In 1270 one of Prague’s first Gothic buildings the Old New Synagogue highlights the overall integration of the Jewish population which had been further propped up by a charter of special privileges to the Jews issued by King Ottokar II in 1254, a few months after his rise to the throne.
After only one year on the throne, the young King Wenceslaus III is murdered on 4 August 1306 without having secured a male heir to the kingdom. During his short and precarious reign, Wenceslaus III lost control of Hungary and Poland. His death put an end to the Premysl Era of Prague and Bohemia after hundreds of years.
A brief period of power grab ensued with the House of Habsburg claiming and succeeding to take the throne of Bohemia from Henry of Bohemia by wielding its immense political power and targeting its military might toward the Bohemian capital. However, the man who became king, Rudolf of Habsburg died soon thereafter, so Henry of Bohemia retook his throne in Prague Castle, only to lose it again this time by John of Luxembourg (John the Blind), eldest son of Holy Roman Emperor Henry VII, who became King of Bohemia after marrying Wenceslaus III’s sister Elyška and capturing Prague with the help of the Czech nobles in 1310.
At the time of John, the Blind Prague Castle was uninhabitable so the new king made residence in one of the houses of the Old Town Square. With the help of his advisers, John managed to stabilize the affairs of the Czech state, and soon (1321), following the tradition of his predecessors he gives orders to the commander of Prague Castle to establish his royal town. Hradcany (Castle District) would evolve around a central marketplace, the core around which the new town was built.
As a tributary town, all power was vested in the hands of the supreme commander of the castle.
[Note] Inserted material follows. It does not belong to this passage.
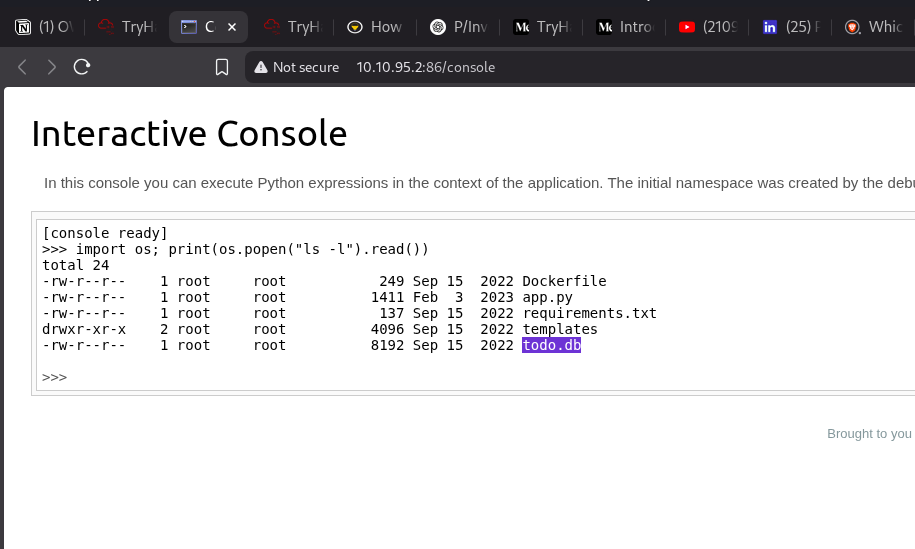Viewport: 915px width, 549px height.
Task: Click the browser back arrow
Action: (x=22, y=67)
He would collect the taxes from Hradcany‘s residents who would also be burdened with certain jobs such as guarding imprisoned criminals, or harvesting hay in exchange for his protection.
John of Bohemia was disliked by the simple people who saw him as an alien king. The dislike proved to be mutual with John soon giving up the administration of Bohemia to his wife and the local barons. In 1338 the councilors of the Old Town (Staré Mesto) buy a magnificent patrician house and remodel it to serve as their town hall.
The house was extended on its western side with the incorporation of the adjoining house and a stone tower was added. The tower—the highest in the city in the Middle ages—was completed in 1364. The following centuries hardly left any traces of the shape of the structure of the Old Town Hall of Prague.